Unwelcome Americans by Herndon Ruth Wallis;

Unwelcome Americans by Herndon Ruth Wallis;

Author:Herndon, Ruth Wallis;
Language: eng
Format: epub
Publisher: University of Pennsylvania Press
Published: 2019-08-15T00:00:00+00:00


4. Reversal of Fortune

WHEN IN 1764 John Bennett asked the Warwick town council to assist him in the construction of a house for his family, he pleaded that he “has the misfortune to be a very poor man.” Many of the transients in this study could have said the same thing, for economic hard times, especially in the 1780s, made life even more difficult for people already struggling to get by. As if poverty were not sufficient misfortune, some transients were propelled into disaster by particular catastrophes. The narratives in this section illuminate the variety of misfortunes that complicated the state of poverty in which many transients existed.

Some catastrophes touched everyone in the community. Two wars dominated the political history of the latter part of the eighteenth century in Anglo-America: the Seven Years’ War (1756–63) and the American Revolution (1776–83). In both eras, women and children became transients when they tried to follow or rejoin soldier fathers and husbands, and men became transients when they tried to pursue a livelihood in a new place where their army experience had brought them. In the Revolutionary War, transients were made by the three-year (1776–79) British occupation of Rhode Island towns on islands in Narragansett Bay (Newport, Jamestown, Middletown, and Portsmouth) and New Shoreham, on Block Island in Long Island Sound. Many of the residents in those towns fled to mainland towns to wait out the occupation, and the state legislature ordered mainland towns to shelter and support the arriving refugees (host towns would later be reimbursed from the state treasury). Some of those refugees preferred to stay in their host towns and did not return to their battle-scarred homes after the war was over. When they fell on hard times and needed assistance in the 1780s and 1790s, their host towns usually tried to send them back to their hometowns. Thus war was responsible for the dislocation of numerous transients, including Jerusha Townsend (Chapter 1), Judah Hazard Wanton (Chapter 2), Phillis Merritt Wanton (Chapter 3), and Benjamin Jones (this chapter).

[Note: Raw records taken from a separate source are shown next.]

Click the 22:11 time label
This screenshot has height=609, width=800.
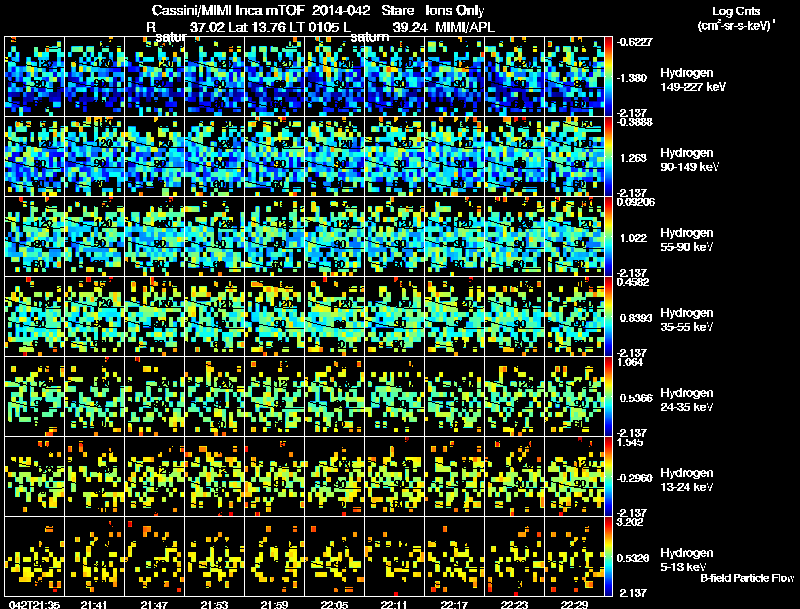pyautogui.click(x=394, y=604)
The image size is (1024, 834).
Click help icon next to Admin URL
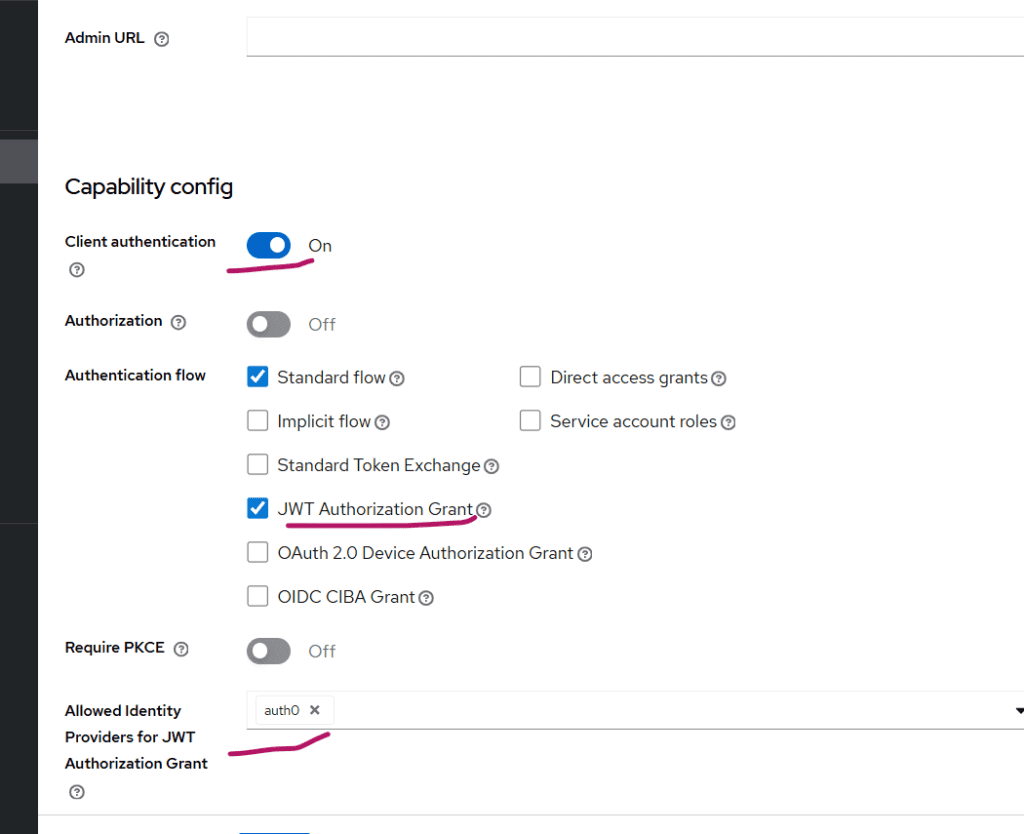[162, 39]
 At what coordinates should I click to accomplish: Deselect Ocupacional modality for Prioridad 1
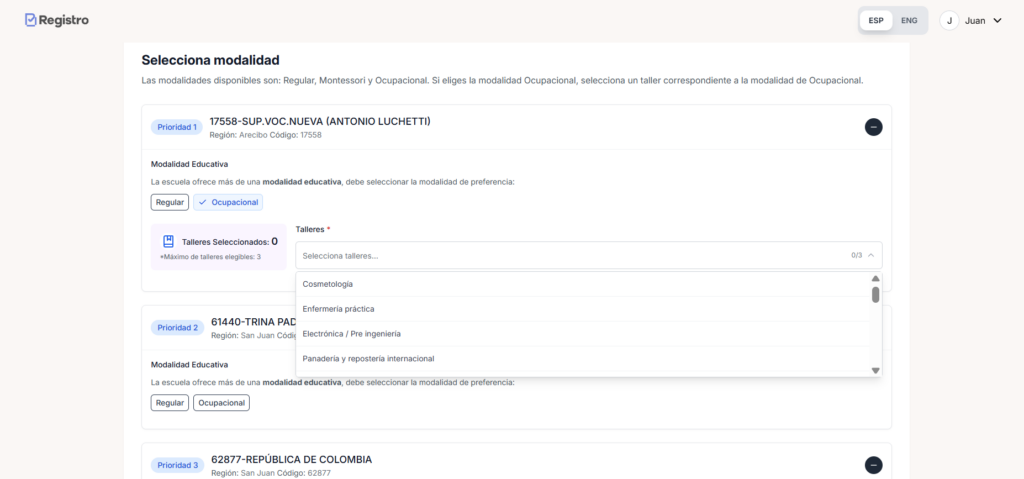(228, 202)
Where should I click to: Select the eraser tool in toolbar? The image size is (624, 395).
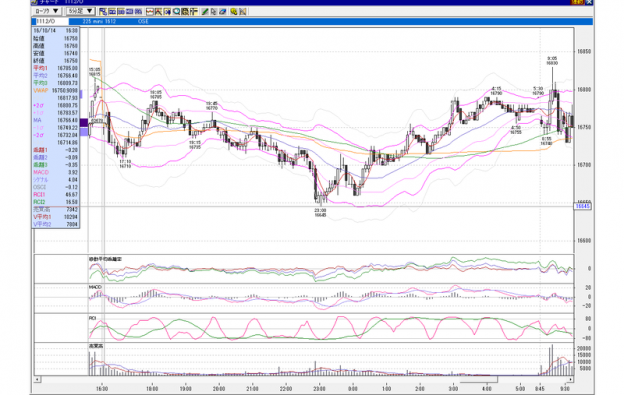(223, 12)
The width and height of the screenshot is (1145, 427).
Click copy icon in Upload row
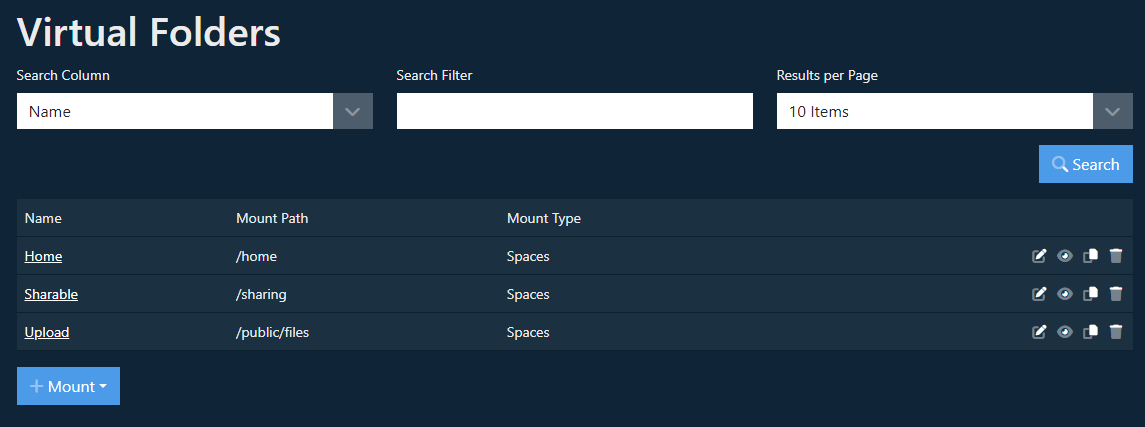pos(1090,331)
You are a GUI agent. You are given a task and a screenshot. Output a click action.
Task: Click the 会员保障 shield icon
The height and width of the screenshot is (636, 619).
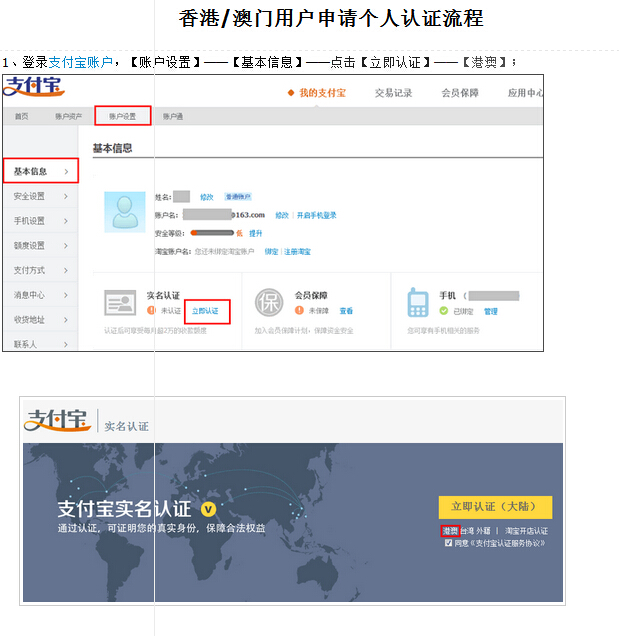click(x=269, y=304)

Epidemic disease was another community catastrophe that visited southeastern New England regularly in the eighteenth century. Infectious disease made transients out of some people by causing death and disability in families and galvanized survivors into leaving their hometowns in search of another job, better fortune, or the support of relatives and friends. It also rendered resident transients highly visible to the official eye of town leaders, who were responsible for organizing community efforts to contain such diseases. In the atmosphere of worry and panic that gripped affected communities, transients could easily appear a threat to the town, and they could become handy scapegoats, charged with bringing a disease into the community or causing its spread by their poor and unhealthful living arrangements. Further, those transient residents who actually contracted the disease could expect to be forcibly removed to their home communities as soon as they were well enough to withstand the journey. An outbreak of infectious disease was good cause for all transients to worry about their future in a community.